Die meisten Teams haben 1,5 Jahre mehr oder weniger virtueller Zusammenarbeit hinter sich. Eine Zeit, die zunächst für viele Teams von einem schockartigen Ändern bisheriger Muster geprägt war: Von der Zusammenarbeit in Präsenz zur Arbeit aus dem Home Office. Phase I war häufig krasse Pionierarbeit. Die physische und softwareseitige Infrastruktur musste zunächst mal ins Laufen gebracht werden und wurde mancherorts noch mit Telefonkonferenzen überbrückt.
In Phase II spürten viele, dass gewohnte Muster der Zusammenarbeit virtuell nicht 1:1 funktionieren und es veränderte Formen virtueller Führung und Zusammenarbeit bedarf. Bei der Gestaltung dieses neuen Raumes durfte ich seit Mitte 2020 Teams aus sehr unterschiedlichen Branchen mit „Virtuellen Teamentwicklungen“ unterstützen (und ebenso Führungskräfte zum Thema „Virtuelle Führung“).

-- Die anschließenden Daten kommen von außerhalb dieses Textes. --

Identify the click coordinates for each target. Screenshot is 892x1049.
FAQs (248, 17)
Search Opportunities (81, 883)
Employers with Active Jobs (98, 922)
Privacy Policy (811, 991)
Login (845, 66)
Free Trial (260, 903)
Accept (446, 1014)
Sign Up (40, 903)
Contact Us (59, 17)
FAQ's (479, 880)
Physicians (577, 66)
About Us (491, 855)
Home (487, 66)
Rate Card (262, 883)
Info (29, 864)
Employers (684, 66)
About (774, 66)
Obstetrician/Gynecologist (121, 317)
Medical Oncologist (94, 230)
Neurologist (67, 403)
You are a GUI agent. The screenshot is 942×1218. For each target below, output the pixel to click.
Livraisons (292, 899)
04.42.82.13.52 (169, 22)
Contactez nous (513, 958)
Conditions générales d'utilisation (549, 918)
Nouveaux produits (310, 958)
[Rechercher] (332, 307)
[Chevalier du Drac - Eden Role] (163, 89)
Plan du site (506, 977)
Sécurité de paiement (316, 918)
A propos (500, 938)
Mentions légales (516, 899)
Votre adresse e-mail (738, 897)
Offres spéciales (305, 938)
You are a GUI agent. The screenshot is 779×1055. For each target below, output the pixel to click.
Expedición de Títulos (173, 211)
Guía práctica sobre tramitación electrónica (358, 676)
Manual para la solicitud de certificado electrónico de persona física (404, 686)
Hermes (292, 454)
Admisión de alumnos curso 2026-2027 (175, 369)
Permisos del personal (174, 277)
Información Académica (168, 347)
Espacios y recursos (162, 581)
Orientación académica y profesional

Teams erleben auch im virtuellen Raum unterschiedliche Phasen der Zusammenarbeit
Zunächst ungewohnt, zeigte sich in meiner Arbeit, dass virtuellen Formate zwar anders funktionieren als Präsenzworkshops, dennoch deutlich mehr an Interaktion und Kooperation möglich ist, als von meinen Kund*innen und mir selbst angenommen. Hatte ich zu Beginn dieser Phase Teamentwicklungen noch im „klassischen“ 2-Tages Format gedacht und durchgeführt, wurde schnell deutlich, dass es verträglichere Dosen braucht, so dass wir häufig Halbtagesformate (bspw. 4 Sessions á 4 Stunden) wählten. Präsentationen und Arbeiten in break-out-rooms gehörten bald zum Standard virtueller Veranstaltungen, wenngleich selbst diese Funktionen von manchen Teams erstmalig erlebt wurden – und auch heute noch erlebt werden. Wir bei Process One glauben fest daran, dass Lernen nachhaltiger gelingt durch eigenes Erleben. Deshalb setzen wir in unseren Workshops immer auf eine Kombination aus Experimenten und Übungen. Die suchen wir mit Fokus auf das aktuelle Thema aus und reflektieren sie mit den Teams so, dass sie aus den gemachten Erfahrungen sich selbst die richtigen Fragen stellen und oft gute Antworten finden können. Dieses Prinzip in virtuelle Teamentwicklungen einzubringen, war mein Anspruch und zugleich eine echte Herausforderung: Wie kann es virtuell gelingen, dass Menschen kooperieren und gemeinsam Probleme lösen? Sehr hilfreich waren dazu unsere „Digital Hacks“, ein regelmäßig stattfindender Lern-Austausch interner und externer Berater*innen.
Neu in Phase II waren in manchen Projekten auch die Konstellationen der Teams. So durfte ich virtuell einen Abteilungsworkshop begleiten, bei dem vormittags die Kolleg*innen aus Singapur und Hongkong erstmalig im Workshop arbeiteten und nachmittags die Teams aus London und New York. In Präsenz war es bisher nie gelungen, diese Teams zusammenzuführen.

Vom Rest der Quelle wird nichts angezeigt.